**Work to be completed**
Return each line of the listing below, unchanged, and omit the images.

=-=-=

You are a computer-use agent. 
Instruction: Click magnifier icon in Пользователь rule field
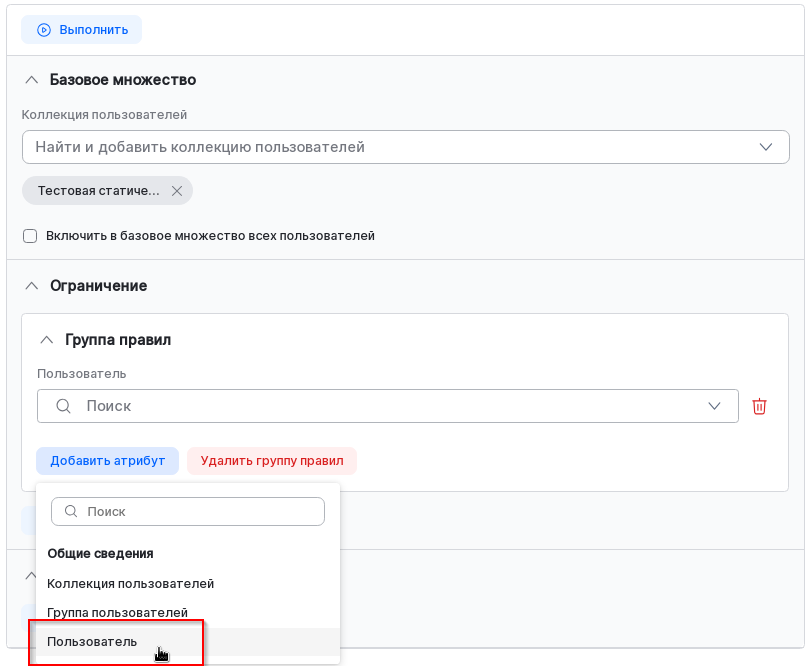tap(63, 406)
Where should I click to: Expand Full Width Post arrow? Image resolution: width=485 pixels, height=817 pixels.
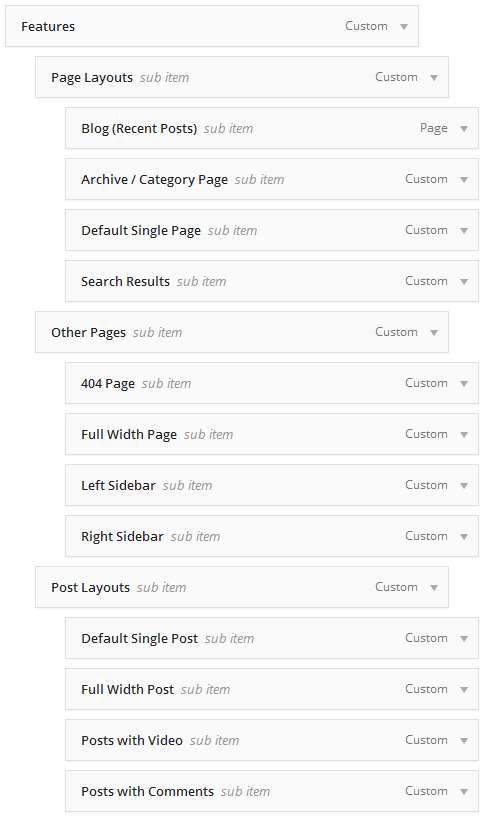coord(464,690)
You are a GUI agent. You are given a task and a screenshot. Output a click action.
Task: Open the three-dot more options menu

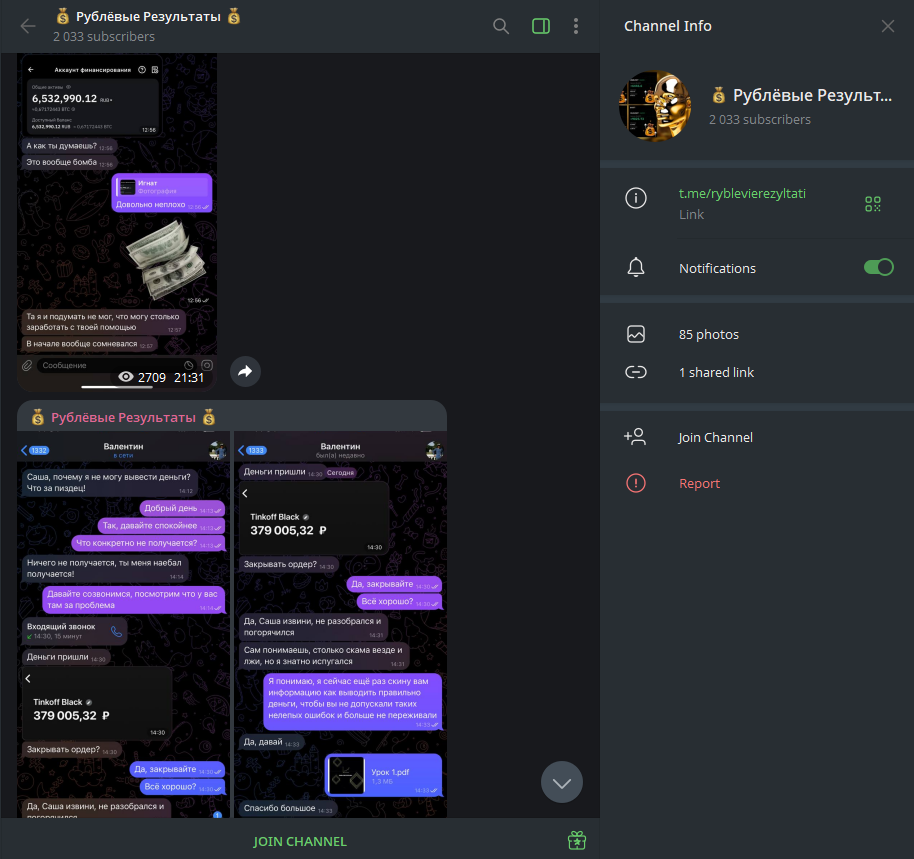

=-=-=

**Written solution**
You are a computer-use agent. 
Instruction: Click magnifier icon in Пользователь rule field
tap(63, 406)
Where should I click to: Expand Full Width Post arrow? Image resolution: width=485 pixels, height=817 pixels.
coord(464,690)
You are a GUI agent. You are given a task and a screenshot. Output a click action.
Task: Open the three-dot more options menu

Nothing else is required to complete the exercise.